第16回Dr. マリが綴る「水ご健康」AtoZ

エナジックインターナショナル顧問
医学博士 上古眞理(じょうこ まり)

株式会社エナジックインターナショナル 広報誌 『E-FRENDS』より転載

マウスの実験が示した水素の脂肪肝抑制機能

水素が豊富な還元水の飲用で

非アルコール性脂肪肝に対処可能?

「脂肪肝」という名称を聞いたことがあるでしょうか? 肝臓の5%以上の細胞の中に脂肪が溜まっている状態のことです。エコー検査をすると肝臓が白く輝いた映像になるので、健康診断などで指摘されたことがある人もいるかもしれません。

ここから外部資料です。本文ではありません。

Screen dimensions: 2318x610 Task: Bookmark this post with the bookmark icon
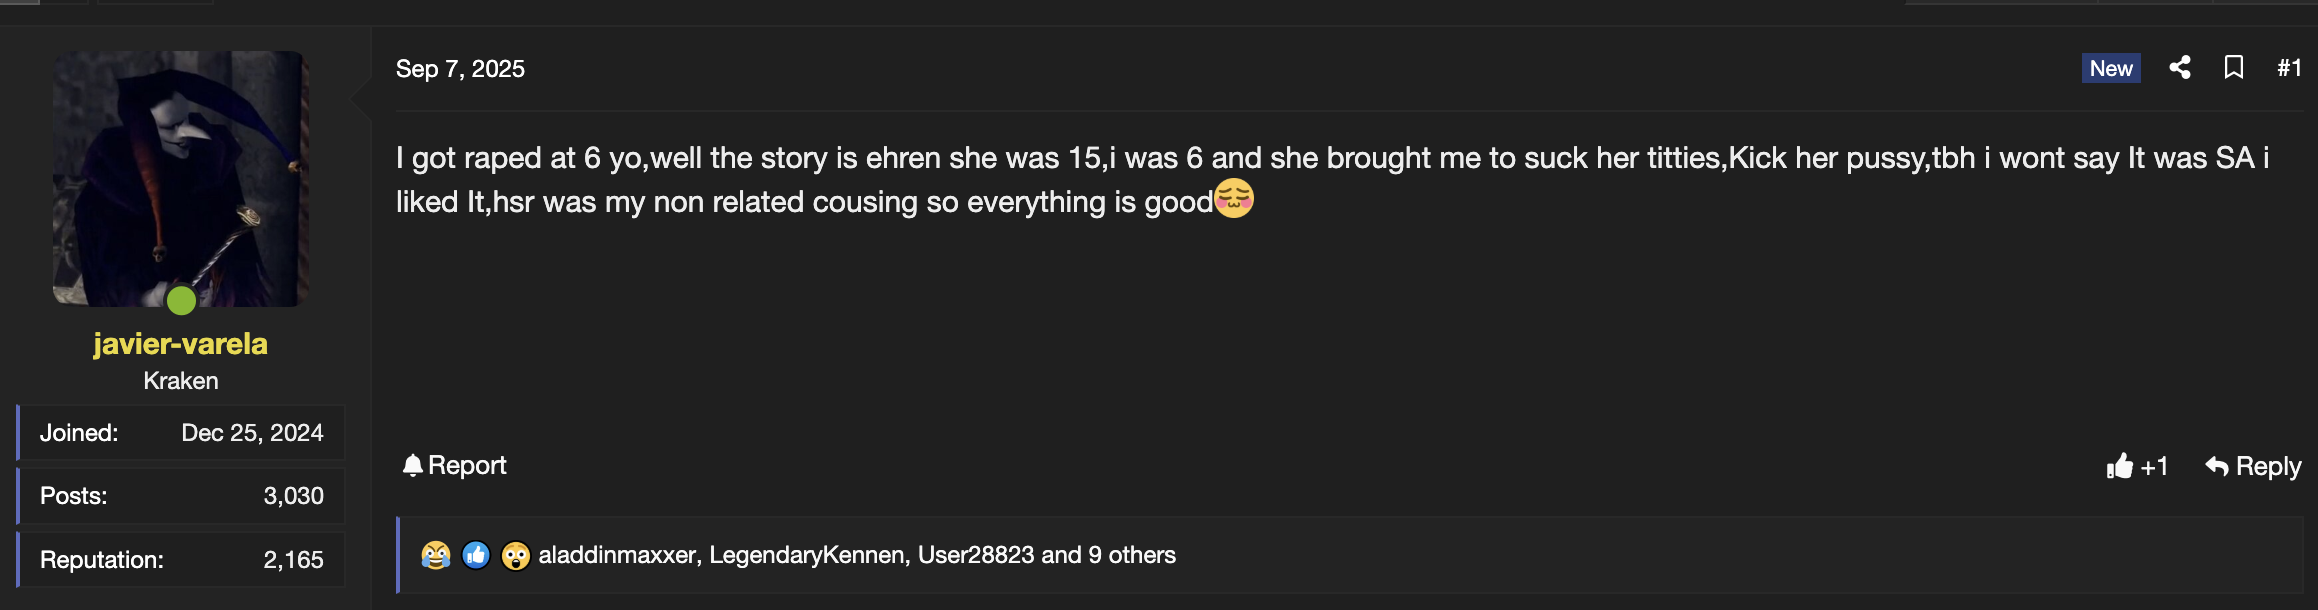pos(2234,68)
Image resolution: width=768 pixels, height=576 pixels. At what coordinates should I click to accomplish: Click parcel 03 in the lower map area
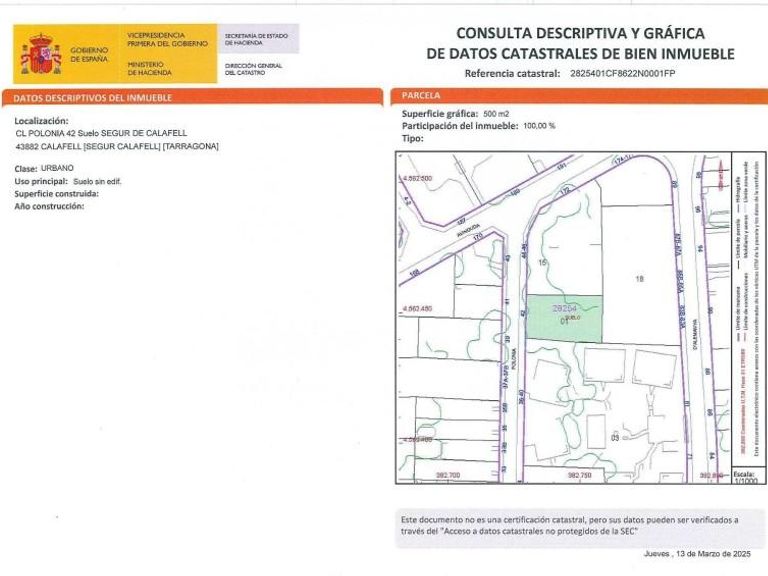[x=615, y=437]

この脂肪肝——よく知られているのがアルコールの飲み過ぎで起こるものです。しかし最近は、アルコールを飲んでいないにも関わらず起こる非アルコール性脂肪性肝疾患(NAFLD)が注目されています。これが進行すると非アルコール性脂肪肝炎(NAFLD/ NASH)になりますが、昨今では、ウイルス肝炎を合併しない肝ガンが増えている主因と考えられています。

危険因子としては、肥満、糖尿病、脂質異常症、男性(であること)などがあげられます。 2009年から2010年に健康診断を受けた5,057人を対象に検討したところ、NAFLD /NASHは男性41.0%、女性17.7%に認められています(『日本消化器病学会雑誌』第 114巻・第5号「NAFLD/NASHの疫学とリスクファクター」より)。

還元水の持つ各種保護作用

脂肪肝は生活習慣を正すことで正常に戻すことができます。では、機能水にもその有効性があるのか、ということについて実験報告があったので紹介してみましょう。「高脂肪食非アルコール性脂肪肝モデルマウスにおけるアルカリ電解水および水素水の効果について」という論文がそれで、イスラエルのテルハイ大学が2018年12月に発行した『World J Gastroenterol』に掲載しました。

電解アルカリイオン水(EAW = 還元水)には抗肥満作用、抗酸化作用、抗糖尿病作用、肝保護作用があることが、各種学会等でこれまでに報告されています(本連載でも紹介してきました)。

還元水の持つ高いアルカリ性と低い酸化還元電位(ORP)という特性が、この作用をもたらしているのでは、とされてきました。ORPは水の酸化力または還元力の強さをV (ボルト)で表示する、エナジック販売店の皆さんなら関心の高い単位ですね。この数値がマイナスなら還元力が優れている、というわけ です。

最近ではこのほかにH2(水素分子)の役割も注目されています。以下に紹介するのは、還元水を使った実験A、および水素が豊富な水素水を使った実験Bとその結果です。

実験Aでは、餌と水分の摂り方で、マウスを以下、4つの群に分けました。①普通食と通常の水(市販のミネラルウォーター)、②普通食と還元水、③高脂肪食と通常の水、④高脂肪食と還元水。

ここで使用された還元水は(レベラックシリーズのような)連続通水式ではなく、水を溜め隔膜電解法でおこなう方式の生成器で作られました。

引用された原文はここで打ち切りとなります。